* Stated goal
Present every line of the records below as a numbered list, skipping any blank lines. Leave the pictures out of your answer.

[Dataset entries]
⟨

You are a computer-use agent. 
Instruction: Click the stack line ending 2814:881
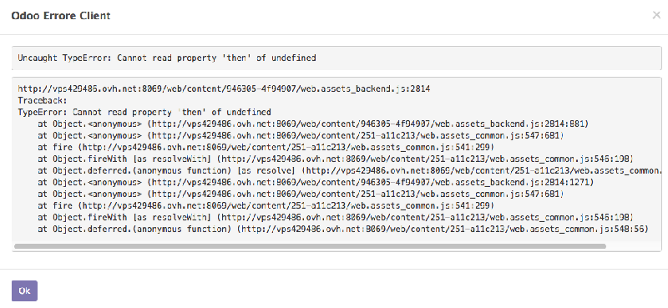[x=313, y=124]
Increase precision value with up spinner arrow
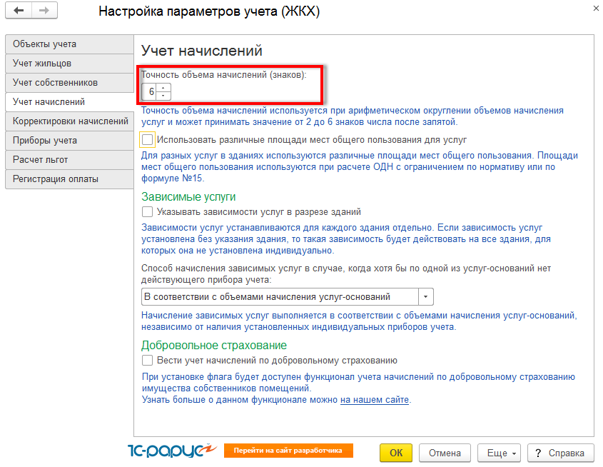This screenshot has width=603, height=467. (x=164, y=88)
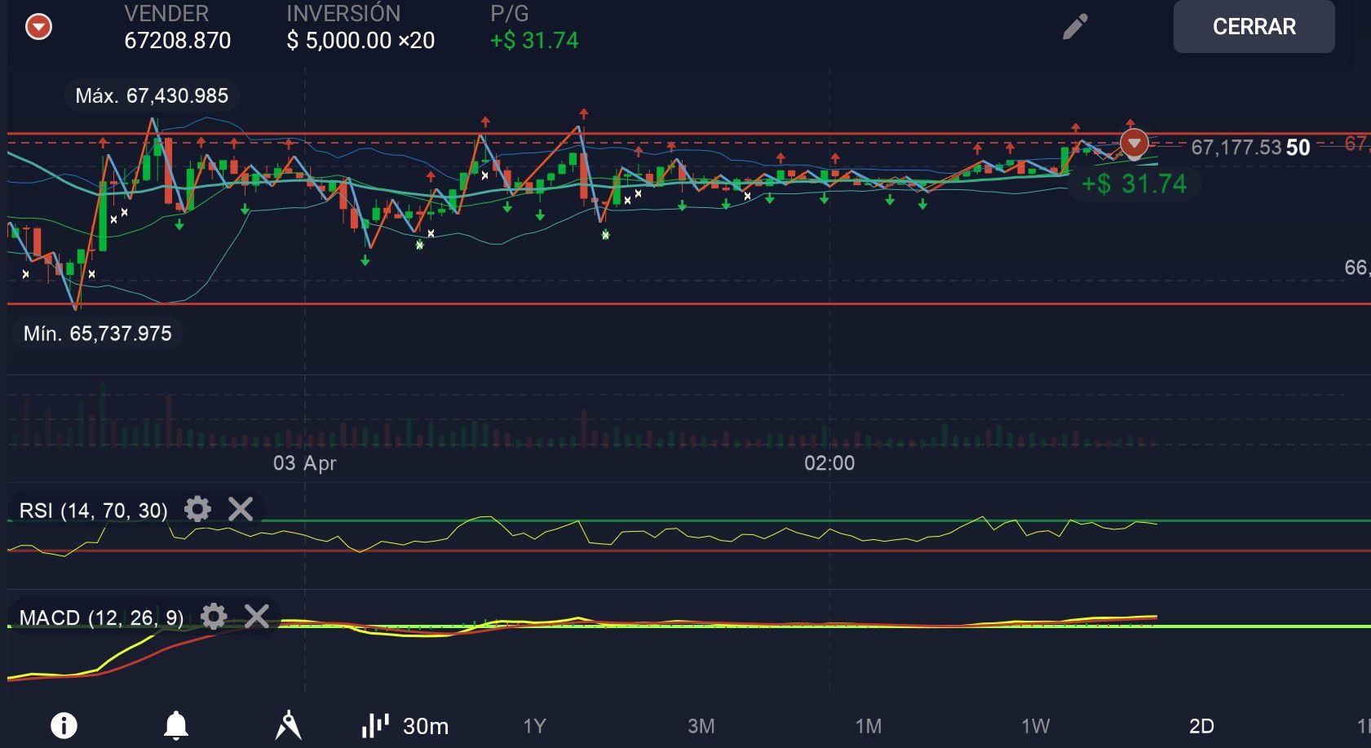The image size is (1371, 748).
Task: Switch to the 3M time range
Action: click(x=701, y=726)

⟩

* Response to this task
1. You are a computer-use agent. 
2. Instruction: Click the stack line ending 2814:881
3. [x=313, y=124]
4. Increase precision value with up spinner arrow
5. This screenshot has width=603, height=467. (x=164, y=88)
6. The image size is (1371, 748).
7. Task: Switch to the 3M time range
8. Action: click(x=701, y=726)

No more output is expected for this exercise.